Escalating and Cumulative-Dose Study of Pharmacokinetics (PK), Pharmacodynamics (PD) and Safety of A006

Inclusion Criteria: * Body weight ≥ 50 kg for men and ≥ 45 kg for women, and BMI within the range of 18.5 - 30.0 kg/m2 inclusive; * Sitting blood pressure ≤ 135/90 mmHg; * Demonstrating negative alcohol/drug screen tests; * Demonstrating negative HIV, HBsAg and HCV-Ab screen tests; * With mild-to-moderate persistent asthma for at least 6 months prior to Screening, and having used inhaled β-agonist(s) for asthma control; * Demonstrating a Mean Screening Baseline FEV1 at 50.0 - 85.0 % of predicted normal; * Demonstrating a ≥ 15.0% Airway Reversibility in FEV1 within 30(±5) min after inhaling 2 actuations of Proventil-HFA; * Demonstrating Peak Inspiratory Flow Rate within 80-150 L/min; * Demonstrating proficiency in the use of DPI and MDI after training; * Females of child-bearing potential must be non-pregnant, non-lactating, and practicing a clinically acceptable form of birth control; * Having properly consented to participate in the trial.
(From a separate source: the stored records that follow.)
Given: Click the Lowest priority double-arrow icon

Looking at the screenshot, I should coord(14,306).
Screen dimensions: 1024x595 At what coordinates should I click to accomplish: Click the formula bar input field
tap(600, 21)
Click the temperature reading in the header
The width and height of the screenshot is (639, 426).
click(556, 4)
Exclusion Criteria: * Smoking history of ≥ 10 pack-years, or having smoked within 6 months prior to Screening; * Upper respiratory tract infections within 2 wk, or lower respiratory tract infection within 4 wk; * Asthma exacerbations that required emergency care or hospitalized treatment, within 4 wk prior; * Any current or recent respiratory conditions that might significantly affect pharmacodynamic response to the study drugs, besides asthma; * Concurrent clinically significant cardiovascular, hematological, renal, neurologic, hepatic, endocrine, psychiatric, malignancies, or other illnesses that could impact on the conduct, safety and evaluation of the study; * Known intolerance or hypersensitivity to any of the ingredients of the A006 or Proventil-HFA; * Use of prohibited drugs or failure to observe the drug washout restrictions; * Having been on other clinical drug/device studies in the last 30 days; * Having donated blood within the last 30 days prior to Screening.